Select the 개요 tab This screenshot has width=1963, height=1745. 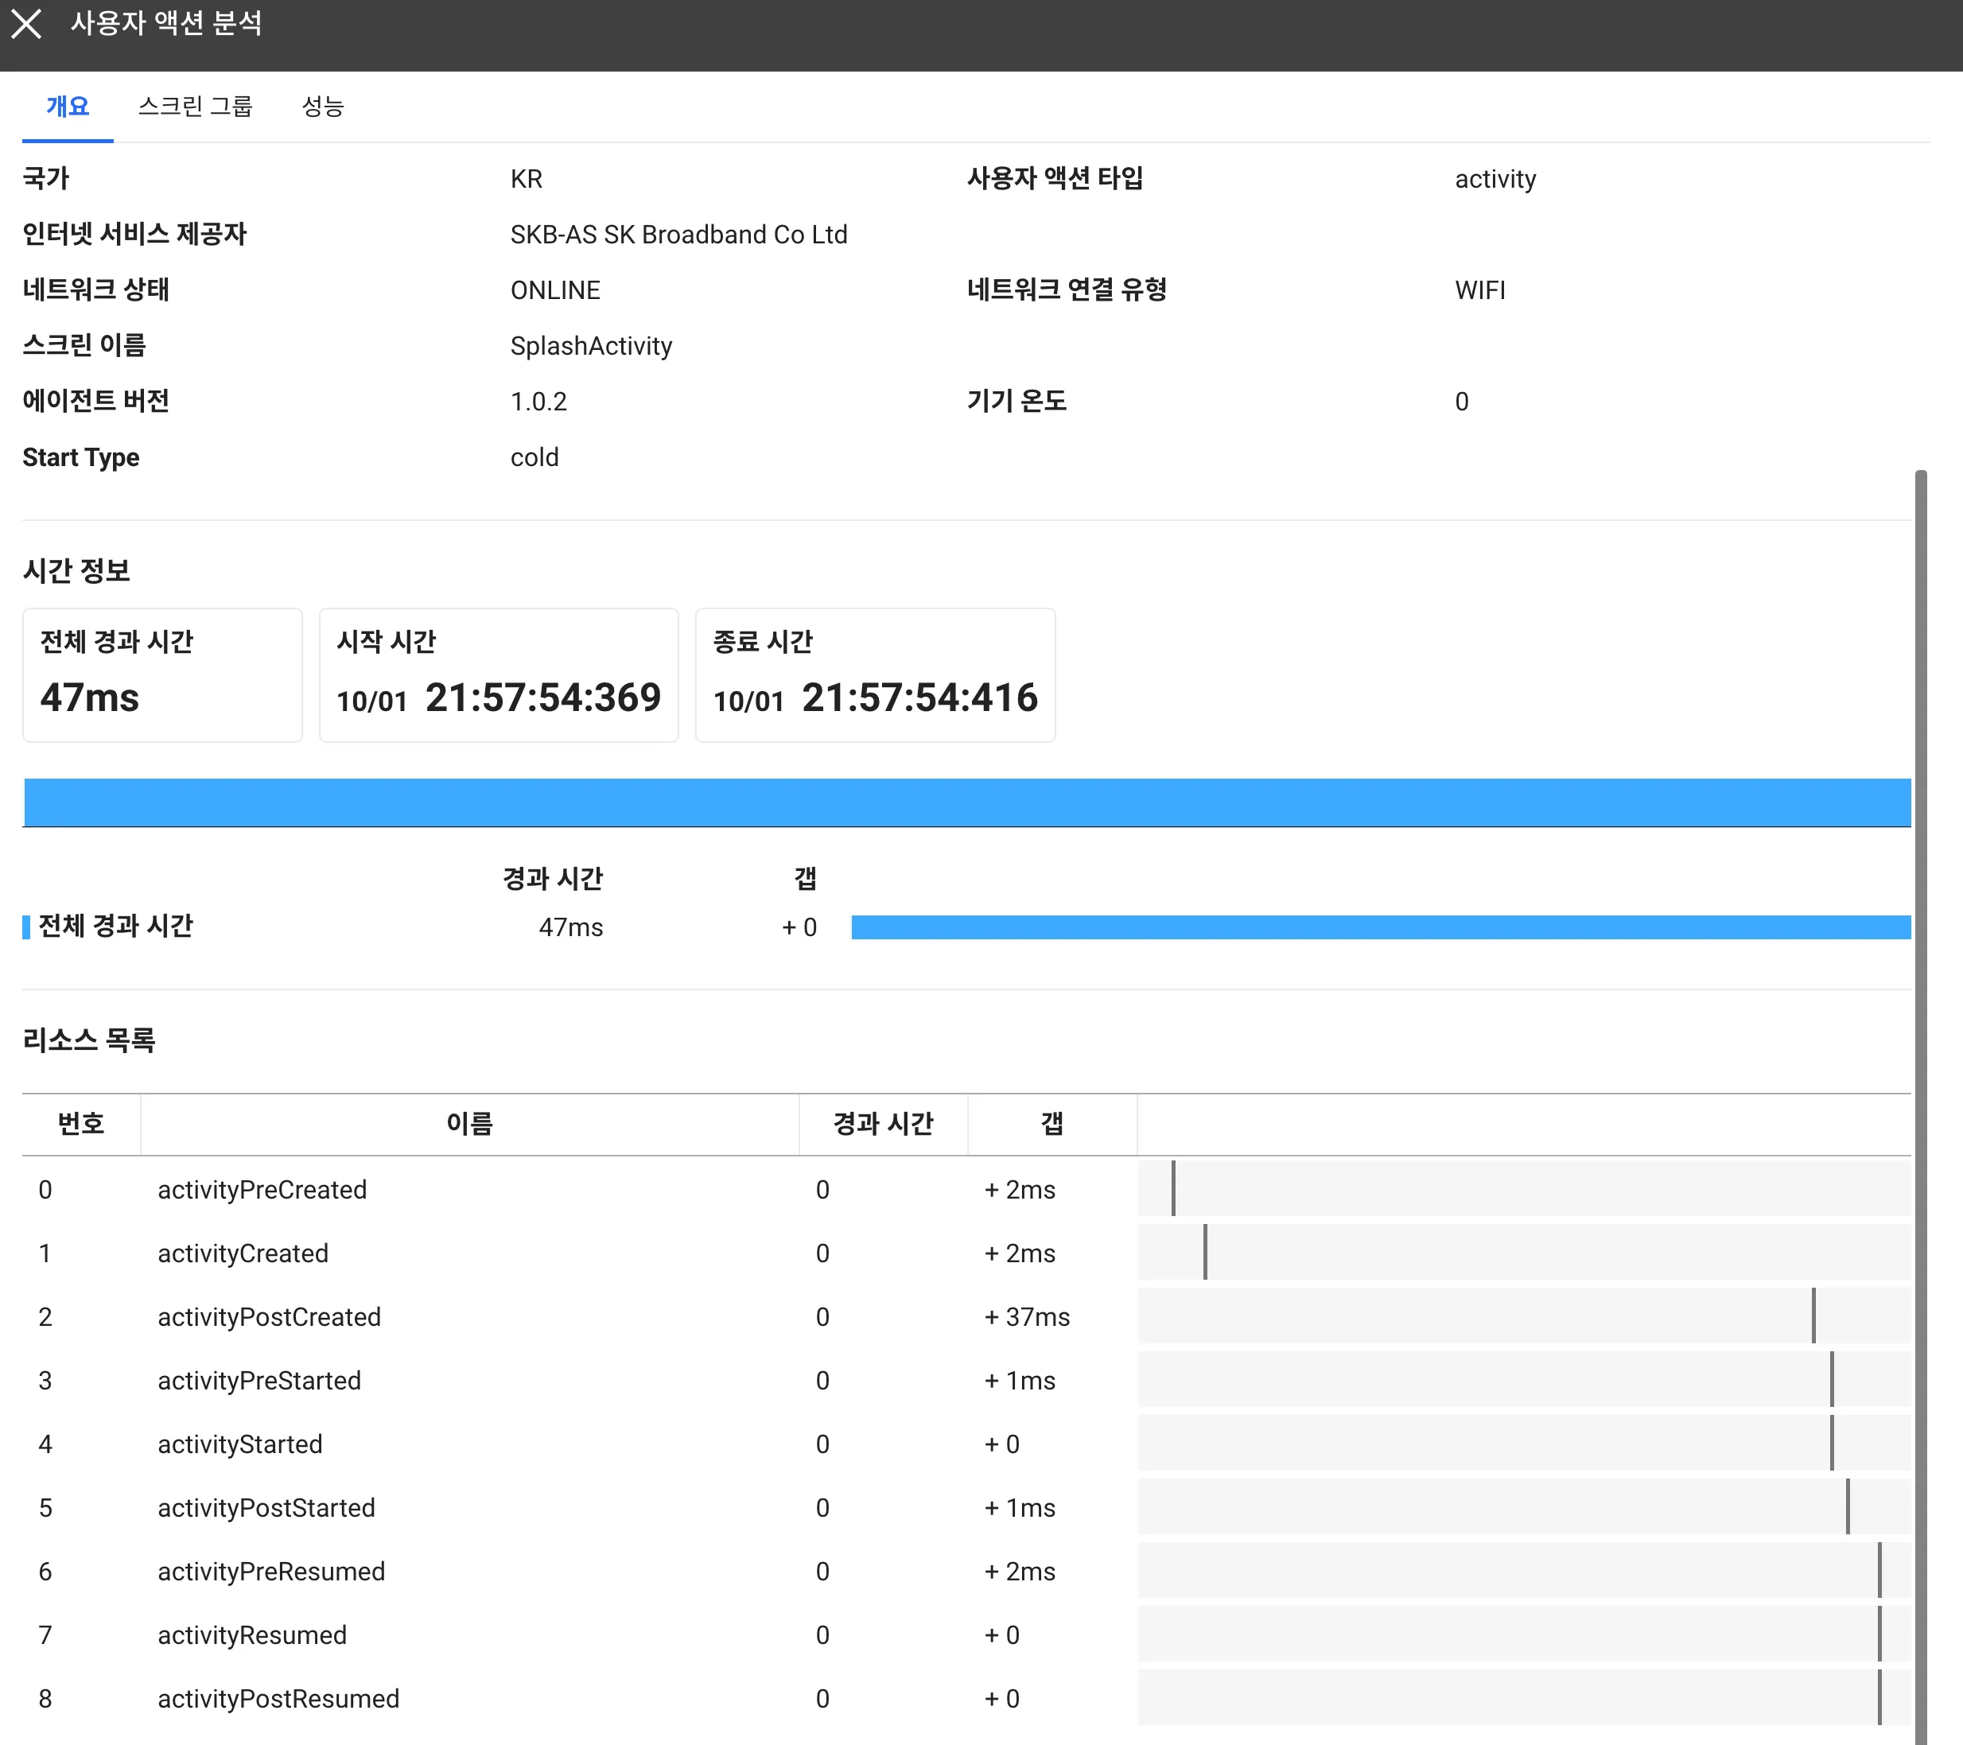point(67,106)
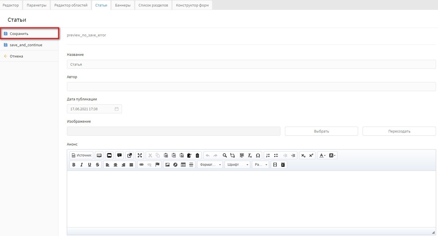Open the Конструктор форм tab
This screenshot has width=438, height=236.
[x=192, y=5]
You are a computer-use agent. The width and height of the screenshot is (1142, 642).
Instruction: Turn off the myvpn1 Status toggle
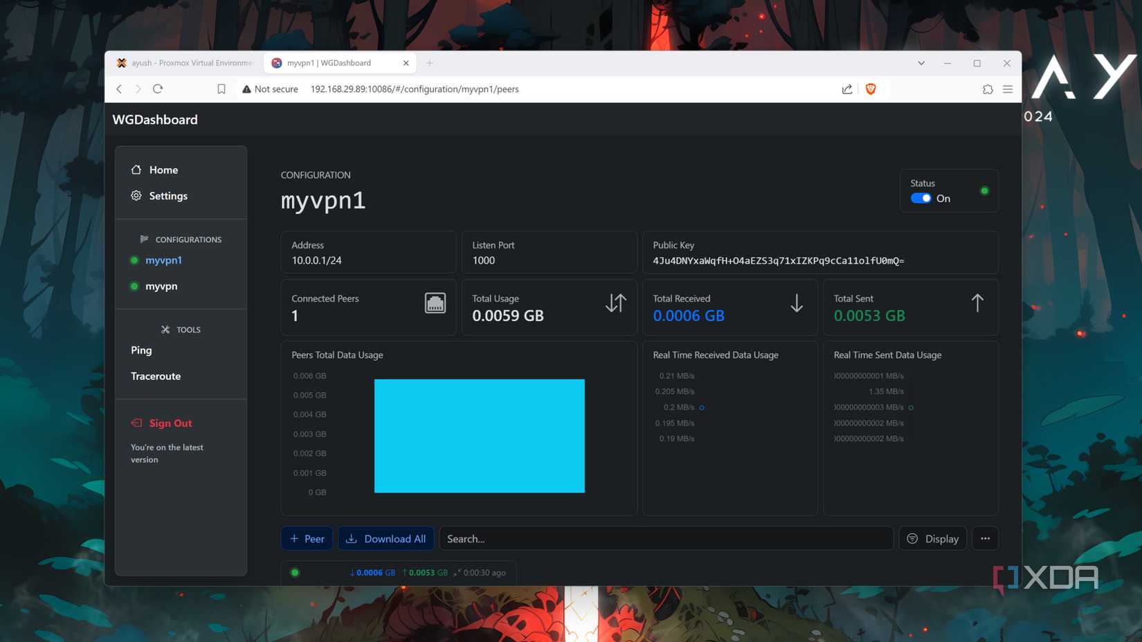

----------------------------------------

(Exercise objective):
Can you copy out the records word for word, from the line containing "You are a computer-use" through the end of the records, leaving out the pictures?

(Exercise answer):
You are a computer-use agent. The width and height of the screenshot is (1142, 642).
Instruction: Turn off the myvpn1 Status toggle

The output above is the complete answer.